2. He's kinda clingy. Not the the same extent as Feeny--he's strictly a high school teacher, he wasn't there in elementary school and he stops being after a few years in high school-- but the kids seem to have the same English teacher for a good two, three years. You wonder how they could fail English so much, since they keep walking right into the plots of their English books, and always at the same time as they're going over that book. Perhaps it's the strain of having to read a new classic novel all the way through, AND live it, every single week.

The Bullies: I like the bullies. Harley Keiner, the ringleader, is all right--just your average greasy-haired, 35-year-old, leather-jacket-wearing, vaguely Italian head bully. I like the thugs, Frankie and Joey, better. Joey is the Small Thug whom some of you may remember from his later stint on Nickelodeon's Salute Your Shorts. He wasn't Jessie or Dina or ZZ or Donkeylips or any of the memorable characters though, he was just a boring guy with short hair. But while he's on BMW he has longish hair. His best friend, Frankie (Willam in Mallrats), is your average Big Thug: dumb lug on the outside, but with a creamy soft-spoken poetry-writing nougat center.

Characters Introduced Later On

Jack: I think he was Shawn's long-lost half-brother or something. I had this feeling he was Eric's, but I know he wasn't Cory's, so I guess he must have been Shawn's. I don't like him. He's a little like Eric only less so. They only put him in because they thought chicks would really dig Matthew Lawrence (hence the inane tinned "whoooo!" whenever he comes onscreen).

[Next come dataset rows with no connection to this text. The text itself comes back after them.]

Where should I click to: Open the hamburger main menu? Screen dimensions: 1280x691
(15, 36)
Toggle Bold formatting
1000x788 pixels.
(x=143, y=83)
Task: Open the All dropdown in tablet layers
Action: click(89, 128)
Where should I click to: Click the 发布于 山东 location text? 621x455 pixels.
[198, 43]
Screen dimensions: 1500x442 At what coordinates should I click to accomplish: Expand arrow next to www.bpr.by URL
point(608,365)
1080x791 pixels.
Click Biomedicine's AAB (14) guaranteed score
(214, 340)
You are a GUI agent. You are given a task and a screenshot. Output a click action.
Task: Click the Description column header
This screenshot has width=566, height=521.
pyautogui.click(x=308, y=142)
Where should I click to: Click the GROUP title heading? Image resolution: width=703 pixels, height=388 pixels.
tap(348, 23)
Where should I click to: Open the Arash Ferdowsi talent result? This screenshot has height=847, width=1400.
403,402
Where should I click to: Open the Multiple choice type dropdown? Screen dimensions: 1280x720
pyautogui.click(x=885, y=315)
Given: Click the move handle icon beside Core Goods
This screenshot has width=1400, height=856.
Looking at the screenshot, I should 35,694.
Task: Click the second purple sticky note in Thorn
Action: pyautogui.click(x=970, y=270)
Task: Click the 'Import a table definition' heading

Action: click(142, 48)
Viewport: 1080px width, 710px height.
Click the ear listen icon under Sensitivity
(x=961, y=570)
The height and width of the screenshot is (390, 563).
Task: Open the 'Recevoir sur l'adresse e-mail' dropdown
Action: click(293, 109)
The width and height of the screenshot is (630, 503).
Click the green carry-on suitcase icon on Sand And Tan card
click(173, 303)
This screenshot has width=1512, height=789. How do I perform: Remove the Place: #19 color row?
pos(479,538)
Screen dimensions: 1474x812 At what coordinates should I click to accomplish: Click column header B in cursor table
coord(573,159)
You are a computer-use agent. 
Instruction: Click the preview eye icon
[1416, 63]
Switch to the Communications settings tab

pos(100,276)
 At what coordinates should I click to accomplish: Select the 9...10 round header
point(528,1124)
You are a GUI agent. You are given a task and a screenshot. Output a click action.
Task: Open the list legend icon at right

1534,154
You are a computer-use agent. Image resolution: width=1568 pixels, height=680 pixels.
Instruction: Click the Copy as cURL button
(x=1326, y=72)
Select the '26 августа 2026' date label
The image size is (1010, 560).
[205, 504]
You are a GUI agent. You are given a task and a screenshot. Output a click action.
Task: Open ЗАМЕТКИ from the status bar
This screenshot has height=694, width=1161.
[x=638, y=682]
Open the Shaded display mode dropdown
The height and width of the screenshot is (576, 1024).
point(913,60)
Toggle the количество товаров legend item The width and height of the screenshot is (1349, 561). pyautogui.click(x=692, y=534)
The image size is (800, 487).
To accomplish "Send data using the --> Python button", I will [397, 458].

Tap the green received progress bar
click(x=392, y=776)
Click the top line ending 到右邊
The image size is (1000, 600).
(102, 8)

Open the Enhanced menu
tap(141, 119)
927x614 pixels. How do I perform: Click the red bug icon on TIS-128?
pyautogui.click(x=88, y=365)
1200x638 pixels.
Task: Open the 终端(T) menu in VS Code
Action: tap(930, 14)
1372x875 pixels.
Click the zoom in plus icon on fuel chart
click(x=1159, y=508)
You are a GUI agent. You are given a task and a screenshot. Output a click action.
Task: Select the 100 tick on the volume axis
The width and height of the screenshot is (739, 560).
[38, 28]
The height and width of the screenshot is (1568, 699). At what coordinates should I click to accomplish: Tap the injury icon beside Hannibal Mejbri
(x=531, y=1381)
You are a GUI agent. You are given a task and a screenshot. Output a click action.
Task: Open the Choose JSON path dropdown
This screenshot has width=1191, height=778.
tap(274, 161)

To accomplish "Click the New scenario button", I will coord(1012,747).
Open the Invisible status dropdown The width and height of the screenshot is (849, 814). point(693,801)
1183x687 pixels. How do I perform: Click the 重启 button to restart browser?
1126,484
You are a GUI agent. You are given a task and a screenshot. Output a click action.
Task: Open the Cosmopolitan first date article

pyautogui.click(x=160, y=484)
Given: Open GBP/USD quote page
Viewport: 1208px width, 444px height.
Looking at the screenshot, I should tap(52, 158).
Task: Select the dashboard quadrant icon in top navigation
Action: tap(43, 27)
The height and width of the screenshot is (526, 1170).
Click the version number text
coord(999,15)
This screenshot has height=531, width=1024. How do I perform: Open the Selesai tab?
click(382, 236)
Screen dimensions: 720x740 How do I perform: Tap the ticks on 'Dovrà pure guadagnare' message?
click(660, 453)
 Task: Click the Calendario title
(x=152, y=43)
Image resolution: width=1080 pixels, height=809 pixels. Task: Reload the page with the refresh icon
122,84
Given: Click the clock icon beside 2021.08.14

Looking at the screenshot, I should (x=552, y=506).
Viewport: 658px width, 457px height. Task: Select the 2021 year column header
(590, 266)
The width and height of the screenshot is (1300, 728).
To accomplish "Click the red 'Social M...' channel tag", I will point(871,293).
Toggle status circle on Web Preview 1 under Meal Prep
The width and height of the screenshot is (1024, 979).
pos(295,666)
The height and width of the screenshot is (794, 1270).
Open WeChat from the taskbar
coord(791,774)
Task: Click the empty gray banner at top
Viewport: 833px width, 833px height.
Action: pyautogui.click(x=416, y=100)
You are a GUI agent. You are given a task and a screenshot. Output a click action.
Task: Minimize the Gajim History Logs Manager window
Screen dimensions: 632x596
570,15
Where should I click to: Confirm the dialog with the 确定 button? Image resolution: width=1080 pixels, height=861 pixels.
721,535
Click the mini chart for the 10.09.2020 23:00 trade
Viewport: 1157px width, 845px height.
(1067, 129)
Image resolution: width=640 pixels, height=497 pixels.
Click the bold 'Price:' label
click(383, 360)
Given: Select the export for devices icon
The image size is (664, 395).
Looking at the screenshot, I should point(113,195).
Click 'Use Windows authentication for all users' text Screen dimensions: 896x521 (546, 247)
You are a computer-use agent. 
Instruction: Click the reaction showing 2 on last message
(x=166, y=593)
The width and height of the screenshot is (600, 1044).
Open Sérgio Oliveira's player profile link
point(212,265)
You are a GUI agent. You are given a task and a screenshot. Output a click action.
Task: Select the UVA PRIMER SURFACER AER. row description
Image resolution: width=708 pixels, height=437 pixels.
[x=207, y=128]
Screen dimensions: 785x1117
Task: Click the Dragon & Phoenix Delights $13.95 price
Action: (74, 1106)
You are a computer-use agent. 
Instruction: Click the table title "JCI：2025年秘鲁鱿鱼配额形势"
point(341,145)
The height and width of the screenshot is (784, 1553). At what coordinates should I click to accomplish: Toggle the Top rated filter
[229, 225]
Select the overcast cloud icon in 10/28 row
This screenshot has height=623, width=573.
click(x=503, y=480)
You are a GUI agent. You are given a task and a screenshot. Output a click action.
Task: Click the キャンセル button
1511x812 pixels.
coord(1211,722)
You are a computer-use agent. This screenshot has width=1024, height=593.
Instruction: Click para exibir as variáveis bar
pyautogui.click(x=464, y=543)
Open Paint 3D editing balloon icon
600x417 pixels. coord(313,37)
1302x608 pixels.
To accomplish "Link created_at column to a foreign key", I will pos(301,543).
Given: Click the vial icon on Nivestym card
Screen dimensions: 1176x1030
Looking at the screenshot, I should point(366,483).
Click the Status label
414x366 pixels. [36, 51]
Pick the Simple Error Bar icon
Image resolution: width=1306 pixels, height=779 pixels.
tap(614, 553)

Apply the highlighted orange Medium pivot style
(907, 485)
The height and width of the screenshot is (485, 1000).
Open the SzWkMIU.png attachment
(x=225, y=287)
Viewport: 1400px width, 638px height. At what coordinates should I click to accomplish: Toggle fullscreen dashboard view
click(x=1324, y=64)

Angela: She was kind of useless. I don't think Shawn should have had a steady girlfriend. He should have just slept around a lot. And she really was only there for a Shawn love interest. She had nothing of her own. She and Shawn were supposed to end up together because they both like poetry, Van Damme movies, and Vivaldi's Four Seasons. I can handle Shawn liking Van Damme movies, but he never showed any interest in poetry or Vivaldi until Angela came along. I know Rider Strong writes poetry, but Shawn never did. Never! And don't try to tell me he did because I've seen a lot of those early episodes and I'd know. Believe me, I'd know. Don't confuse the actor with the character, guys! It just ain't cool! Because I like Shawn Hunter a lot better than I like Rider Strong.

Rachel: A tall redhead introduced as Eric and Jack's new female roommate when Shawn moves out. Eric and Jack keep trying to hook up with her, but she's not interested. She's just kind of goofy and fun. Sure, she's the third most goofy and fun of the three, but I like her, because most of the scenes with her in them also have Eric.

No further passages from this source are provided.